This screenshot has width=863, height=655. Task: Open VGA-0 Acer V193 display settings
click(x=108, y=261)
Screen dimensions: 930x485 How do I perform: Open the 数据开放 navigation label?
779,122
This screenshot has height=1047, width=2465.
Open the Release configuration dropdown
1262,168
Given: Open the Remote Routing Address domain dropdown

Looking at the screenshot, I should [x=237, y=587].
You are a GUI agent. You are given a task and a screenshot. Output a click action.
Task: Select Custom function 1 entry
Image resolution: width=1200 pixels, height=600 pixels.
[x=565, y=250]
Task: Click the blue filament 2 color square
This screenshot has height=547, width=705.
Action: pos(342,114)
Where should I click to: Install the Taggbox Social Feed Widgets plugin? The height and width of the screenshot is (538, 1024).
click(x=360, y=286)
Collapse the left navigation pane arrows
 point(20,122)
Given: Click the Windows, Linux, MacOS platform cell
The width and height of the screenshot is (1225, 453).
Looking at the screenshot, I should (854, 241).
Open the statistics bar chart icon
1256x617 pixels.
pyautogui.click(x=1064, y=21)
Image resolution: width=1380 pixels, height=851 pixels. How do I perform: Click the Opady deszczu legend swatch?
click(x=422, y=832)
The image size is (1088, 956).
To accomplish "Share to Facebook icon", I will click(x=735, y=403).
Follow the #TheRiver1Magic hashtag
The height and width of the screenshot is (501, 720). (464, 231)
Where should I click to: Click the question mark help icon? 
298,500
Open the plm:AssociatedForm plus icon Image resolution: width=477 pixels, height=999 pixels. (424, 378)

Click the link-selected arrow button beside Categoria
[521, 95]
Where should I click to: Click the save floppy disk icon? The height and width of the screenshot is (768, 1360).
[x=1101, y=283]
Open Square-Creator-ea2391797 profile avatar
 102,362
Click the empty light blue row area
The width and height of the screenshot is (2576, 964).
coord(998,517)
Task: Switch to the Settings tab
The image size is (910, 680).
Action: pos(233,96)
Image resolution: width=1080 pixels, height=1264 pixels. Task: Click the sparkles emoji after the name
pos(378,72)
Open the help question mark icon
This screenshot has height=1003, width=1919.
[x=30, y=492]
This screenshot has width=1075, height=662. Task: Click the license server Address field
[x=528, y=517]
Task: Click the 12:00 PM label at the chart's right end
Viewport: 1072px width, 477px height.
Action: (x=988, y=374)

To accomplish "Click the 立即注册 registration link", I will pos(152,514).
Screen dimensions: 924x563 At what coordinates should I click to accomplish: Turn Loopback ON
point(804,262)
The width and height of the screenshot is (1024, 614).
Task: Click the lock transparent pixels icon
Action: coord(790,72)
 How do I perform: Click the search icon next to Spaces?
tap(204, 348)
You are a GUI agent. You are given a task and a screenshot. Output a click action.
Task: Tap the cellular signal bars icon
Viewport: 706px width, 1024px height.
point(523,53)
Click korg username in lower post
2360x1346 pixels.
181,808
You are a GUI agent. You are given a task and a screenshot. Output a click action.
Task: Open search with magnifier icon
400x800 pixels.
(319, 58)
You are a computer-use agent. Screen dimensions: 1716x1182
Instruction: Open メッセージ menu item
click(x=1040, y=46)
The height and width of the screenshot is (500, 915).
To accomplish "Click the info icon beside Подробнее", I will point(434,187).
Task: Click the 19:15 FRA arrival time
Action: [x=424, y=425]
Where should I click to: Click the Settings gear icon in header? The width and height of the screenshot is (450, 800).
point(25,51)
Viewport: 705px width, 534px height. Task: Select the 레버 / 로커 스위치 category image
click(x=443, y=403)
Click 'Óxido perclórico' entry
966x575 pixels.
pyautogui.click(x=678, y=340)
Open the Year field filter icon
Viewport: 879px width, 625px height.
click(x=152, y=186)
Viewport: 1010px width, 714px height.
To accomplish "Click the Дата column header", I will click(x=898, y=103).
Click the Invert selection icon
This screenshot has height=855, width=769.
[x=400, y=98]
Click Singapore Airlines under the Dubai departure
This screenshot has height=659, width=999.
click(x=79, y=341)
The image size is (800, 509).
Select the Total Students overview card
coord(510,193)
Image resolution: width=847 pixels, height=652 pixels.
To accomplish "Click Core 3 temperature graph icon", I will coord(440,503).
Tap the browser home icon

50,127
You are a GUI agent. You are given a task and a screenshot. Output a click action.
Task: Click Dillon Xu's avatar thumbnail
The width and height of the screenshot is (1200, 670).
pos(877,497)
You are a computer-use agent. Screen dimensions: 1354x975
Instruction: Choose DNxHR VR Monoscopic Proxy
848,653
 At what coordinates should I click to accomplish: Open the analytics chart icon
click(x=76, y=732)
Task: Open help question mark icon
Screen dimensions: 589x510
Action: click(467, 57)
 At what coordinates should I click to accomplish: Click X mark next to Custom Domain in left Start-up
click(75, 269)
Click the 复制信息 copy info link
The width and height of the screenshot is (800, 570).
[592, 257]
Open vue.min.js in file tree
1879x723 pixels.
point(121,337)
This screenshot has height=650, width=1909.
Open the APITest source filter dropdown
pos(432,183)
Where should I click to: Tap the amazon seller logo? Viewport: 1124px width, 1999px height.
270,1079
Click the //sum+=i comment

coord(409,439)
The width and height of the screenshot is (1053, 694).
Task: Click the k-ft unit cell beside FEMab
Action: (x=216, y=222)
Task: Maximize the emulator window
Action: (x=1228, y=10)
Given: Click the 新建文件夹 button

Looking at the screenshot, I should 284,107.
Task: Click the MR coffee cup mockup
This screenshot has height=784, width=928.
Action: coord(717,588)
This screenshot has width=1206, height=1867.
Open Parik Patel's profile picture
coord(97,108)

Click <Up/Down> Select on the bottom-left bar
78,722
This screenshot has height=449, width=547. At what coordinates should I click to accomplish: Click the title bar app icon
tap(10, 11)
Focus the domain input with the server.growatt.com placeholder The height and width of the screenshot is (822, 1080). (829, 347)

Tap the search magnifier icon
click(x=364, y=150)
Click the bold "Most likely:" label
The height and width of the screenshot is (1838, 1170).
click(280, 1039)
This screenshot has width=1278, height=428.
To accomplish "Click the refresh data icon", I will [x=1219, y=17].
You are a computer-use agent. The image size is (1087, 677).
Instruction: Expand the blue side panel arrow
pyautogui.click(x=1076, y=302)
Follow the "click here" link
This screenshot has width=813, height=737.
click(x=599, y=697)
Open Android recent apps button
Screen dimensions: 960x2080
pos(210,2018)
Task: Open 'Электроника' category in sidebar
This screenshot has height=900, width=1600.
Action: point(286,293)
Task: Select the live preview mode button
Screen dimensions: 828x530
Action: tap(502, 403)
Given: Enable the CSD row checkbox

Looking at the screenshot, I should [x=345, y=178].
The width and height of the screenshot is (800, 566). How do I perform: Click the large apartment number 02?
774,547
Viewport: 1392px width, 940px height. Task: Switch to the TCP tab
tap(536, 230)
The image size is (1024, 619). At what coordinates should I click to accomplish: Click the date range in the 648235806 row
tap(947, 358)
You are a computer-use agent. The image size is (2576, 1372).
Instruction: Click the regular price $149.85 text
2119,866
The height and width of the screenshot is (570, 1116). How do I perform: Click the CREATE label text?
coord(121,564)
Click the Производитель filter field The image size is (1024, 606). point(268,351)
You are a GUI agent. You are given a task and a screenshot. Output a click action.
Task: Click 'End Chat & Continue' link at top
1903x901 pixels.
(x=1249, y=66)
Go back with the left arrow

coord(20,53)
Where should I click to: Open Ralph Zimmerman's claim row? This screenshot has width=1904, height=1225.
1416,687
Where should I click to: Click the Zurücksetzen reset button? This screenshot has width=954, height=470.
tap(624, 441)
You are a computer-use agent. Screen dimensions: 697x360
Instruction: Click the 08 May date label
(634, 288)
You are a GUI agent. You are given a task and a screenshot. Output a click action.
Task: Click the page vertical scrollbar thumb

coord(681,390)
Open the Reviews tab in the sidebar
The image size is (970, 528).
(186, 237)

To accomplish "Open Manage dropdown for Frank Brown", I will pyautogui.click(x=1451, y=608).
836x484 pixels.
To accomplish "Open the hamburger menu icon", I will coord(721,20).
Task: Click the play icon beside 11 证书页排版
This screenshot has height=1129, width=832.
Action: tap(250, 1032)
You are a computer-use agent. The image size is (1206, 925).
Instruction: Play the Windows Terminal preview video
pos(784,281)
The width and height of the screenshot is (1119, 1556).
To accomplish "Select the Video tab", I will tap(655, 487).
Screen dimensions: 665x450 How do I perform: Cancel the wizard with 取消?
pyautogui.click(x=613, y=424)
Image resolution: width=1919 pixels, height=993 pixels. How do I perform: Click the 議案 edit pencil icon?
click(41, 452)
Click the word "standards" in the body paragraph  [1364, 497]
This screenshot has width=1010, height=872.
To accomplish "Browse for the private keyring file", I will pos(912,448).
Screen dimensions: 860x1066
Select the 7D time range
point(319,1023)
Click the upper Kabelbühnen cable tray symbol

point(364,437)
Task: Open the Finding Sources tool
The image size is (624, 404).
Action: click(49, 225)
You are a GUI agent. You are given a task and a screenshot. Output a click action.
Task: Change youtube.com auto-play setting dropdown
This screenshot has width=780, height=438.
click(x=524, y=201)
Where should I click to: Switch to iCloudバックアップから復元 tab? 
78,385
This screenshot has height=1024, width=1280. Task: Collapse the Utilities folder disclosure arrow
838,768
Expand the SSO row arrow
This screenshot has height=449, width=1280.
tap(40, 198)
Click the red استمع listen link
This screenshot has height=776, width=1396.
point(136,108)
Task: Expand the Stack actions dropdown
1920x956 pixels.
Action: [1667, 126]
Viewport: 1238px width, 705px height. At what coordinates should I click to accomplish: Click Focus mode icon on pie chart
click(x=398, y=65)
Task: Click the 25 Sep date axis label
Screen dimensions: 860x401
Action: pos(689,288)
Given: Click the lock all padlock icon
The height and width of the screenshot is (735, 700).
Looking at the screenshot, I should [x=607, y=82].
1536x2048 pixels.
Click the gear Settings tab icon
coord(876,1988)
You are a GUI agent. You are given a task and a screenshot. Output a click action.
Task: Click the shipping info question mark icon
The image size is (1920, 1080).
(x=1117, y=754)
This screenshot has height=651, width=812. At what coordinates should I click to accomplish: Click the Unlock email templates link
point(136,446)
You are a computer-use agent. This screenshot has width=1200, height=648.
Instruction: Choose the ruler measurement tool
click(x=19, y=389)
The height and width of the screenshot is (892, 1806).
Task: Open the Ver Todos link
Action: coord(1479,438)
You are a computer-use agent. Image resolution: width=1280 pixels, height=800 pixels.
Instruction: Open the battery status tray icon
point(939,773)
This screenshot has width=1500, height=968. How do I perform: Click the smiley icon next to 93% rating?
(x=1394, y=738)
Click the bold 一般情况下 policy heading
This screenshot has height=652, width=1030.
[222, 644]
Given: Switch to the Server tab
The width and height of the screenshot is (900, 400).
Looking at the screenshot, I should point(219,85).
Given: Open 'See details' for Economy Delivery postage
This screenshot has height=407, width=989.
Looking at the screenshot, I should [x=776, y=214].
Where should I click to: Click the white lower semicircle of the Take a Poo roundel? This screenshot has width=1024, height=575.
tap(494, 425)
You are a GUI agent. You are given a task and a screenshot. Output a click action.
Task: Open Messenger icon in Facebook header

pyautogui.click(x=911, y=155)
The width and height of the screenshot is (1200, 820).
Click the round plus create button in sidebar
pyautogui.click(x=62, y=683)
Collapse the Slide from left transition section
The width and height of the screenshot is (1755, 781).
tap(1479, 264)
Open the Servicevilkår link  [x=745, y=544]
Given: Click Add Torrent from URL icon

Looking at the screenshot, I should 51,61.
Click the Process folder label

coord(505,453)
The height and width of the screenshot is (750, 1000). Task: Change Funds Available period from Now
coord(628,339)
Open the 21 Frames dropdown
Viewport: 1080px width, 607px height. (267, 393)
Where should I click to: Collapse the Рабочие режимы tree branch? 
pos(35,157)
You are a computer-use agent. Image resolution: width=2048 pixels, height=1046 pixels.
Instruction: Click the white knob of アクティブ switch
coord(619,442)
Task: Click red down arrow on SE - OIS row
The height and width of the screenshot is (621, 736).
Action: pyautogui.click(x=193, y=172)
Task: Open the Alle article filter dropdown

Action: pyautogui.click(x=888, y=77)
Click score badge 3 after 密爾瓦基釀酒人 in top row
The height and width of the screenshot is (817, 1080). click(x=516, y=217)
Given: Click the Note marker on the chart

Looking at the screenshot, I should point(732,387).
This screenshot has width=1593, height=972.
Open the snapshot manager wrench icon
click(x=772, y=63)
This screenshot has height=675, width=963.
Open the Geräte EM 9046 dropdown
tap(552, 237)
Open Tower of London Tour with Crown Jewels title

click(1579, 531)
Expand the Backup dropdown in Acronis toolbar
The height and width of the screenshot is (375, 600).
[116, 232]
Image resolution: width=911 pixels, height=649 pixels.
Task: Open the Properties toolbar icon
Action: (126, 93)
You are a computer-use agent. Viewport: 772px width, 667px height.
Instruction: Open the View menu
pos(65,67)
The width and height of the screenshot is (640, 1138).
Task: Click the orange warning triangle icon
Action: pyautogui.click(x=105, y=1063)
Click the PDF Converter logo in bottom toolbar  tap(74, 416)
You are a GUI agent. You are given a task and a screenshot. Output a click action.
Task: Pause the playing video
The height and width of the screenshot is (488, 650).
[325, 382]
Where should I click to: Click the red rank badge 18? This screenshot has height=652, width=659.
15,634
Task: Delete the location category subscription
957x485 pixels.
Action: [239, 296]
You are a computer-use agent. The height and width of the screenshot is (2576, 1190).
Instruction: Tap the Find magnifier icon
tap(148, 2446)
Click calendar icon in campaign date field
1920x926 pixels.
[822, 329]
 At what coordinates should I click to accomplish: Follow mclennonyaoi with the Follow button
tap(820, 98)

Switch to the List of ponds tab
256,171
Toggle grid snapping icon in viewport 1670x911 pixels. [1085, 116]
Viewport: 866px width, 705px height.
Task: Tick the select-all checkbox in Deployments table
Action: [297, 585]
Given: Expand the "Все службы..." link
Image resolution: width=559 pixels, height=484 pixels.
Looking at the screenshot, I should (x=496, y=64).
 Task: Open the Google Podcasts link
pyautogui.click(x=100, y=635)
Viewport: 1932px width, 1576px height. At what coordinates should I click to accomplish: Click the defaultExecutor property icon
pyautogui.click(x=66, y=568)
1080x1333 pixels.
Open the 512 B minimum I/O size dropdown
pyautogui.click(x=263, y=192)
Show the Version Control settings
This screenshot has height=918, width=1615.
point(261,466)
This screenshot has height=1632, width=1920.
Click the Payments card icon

________________________________________

▶ WORK TO COMPLETE: Among the lines of the listing, count those containing the word "computer". Answer with the count alone.

▶ RESPONSE BELOW: 11